> _Aim_: Reproduce each of the following items line for line, with no changes.

[start of Material provided]

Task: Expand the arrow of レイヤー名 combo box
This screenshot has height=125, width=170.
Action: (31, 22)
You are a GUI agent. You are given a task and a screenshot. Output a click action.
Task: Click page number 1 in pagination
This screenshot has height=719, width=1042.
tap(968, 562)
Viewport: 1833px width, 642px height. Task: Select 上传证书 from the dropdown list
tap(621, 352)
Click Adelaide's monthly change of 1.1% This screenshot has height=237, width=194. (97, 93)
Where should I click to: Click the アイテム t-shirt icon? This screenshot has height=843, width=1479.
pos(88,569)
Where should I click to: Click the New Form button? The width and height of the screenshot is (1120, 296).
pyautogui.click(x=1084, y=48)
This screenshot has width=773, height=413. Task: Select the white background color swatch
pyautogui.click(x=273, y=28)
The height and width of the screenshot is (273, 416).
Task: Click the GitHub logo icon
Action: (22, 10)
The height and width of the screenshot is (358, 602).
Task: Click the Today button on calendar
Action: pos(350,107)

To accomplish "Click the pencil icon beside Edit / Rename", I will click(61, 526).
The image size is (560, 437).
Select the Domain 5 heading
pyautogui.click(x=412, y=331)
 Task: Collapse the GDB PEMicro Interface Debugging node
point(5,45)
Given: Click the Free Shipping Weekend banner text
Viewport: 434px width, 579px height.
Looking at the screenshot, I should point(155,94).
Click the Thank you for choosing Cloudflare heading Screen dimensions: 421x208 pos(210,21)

[end of Material provided]

> _Solution to this problem_:
Task: Expand the arrow of レイヤー名 combo box
This screenshot has height=125, width=170.
Action: (31, 22)
You are a GUI agent. You are given a task and a screenshot. Output a click action.
Task: Click page number 1 in pagination
This screenshot has height=719, width=1042.
tap(968, 562)
Viewport: 1833px width, 642px height. Task: Select 上传证书 from the dropdown list
tap(621, 352)
Click Adelaide's monthly change of 1.1% This screenshot has height=237, width=194. (97, 93)
Where should I click to: Click the アイテム t-shirt icon? This screenshot has height=843, width=1479.
pos(88,569)
Where should I click to: Click the New Form button? The width and height of the screenshot is (1120, 296).
pyautogui.click(x=1084, y=48)
This screenshot has width=773, height=413. Task: Select the white background color swatch
pyautogui.click(x=273, y=28)
The height and width of the screenshot is (273, 416).
Task: Click the GitHub logo icon
Action: (22, 10)
The height and width of the screenshot is (358, 602).
Task: Click the Today button on calendar
Action: pos(350,107)

To accomplish "Click the pencil icon beside Edit / Rename", I will click(61, 526).
The image size is (560, 437).
Select the Domain 5 heading
pyautogui.click(x=412, y=331)
 Task: Collapse the GDB PEMicro Interface Debugging node
point(5,45)
Given: Click the Free Shipping Weekend banner text
Viewport: 434px width, 579px height.
Looking at the screenshot, I should point(155,94).
Click the Thank you for choosing Cloudflare heading Screen dimensions: 421x208 pos(210,21)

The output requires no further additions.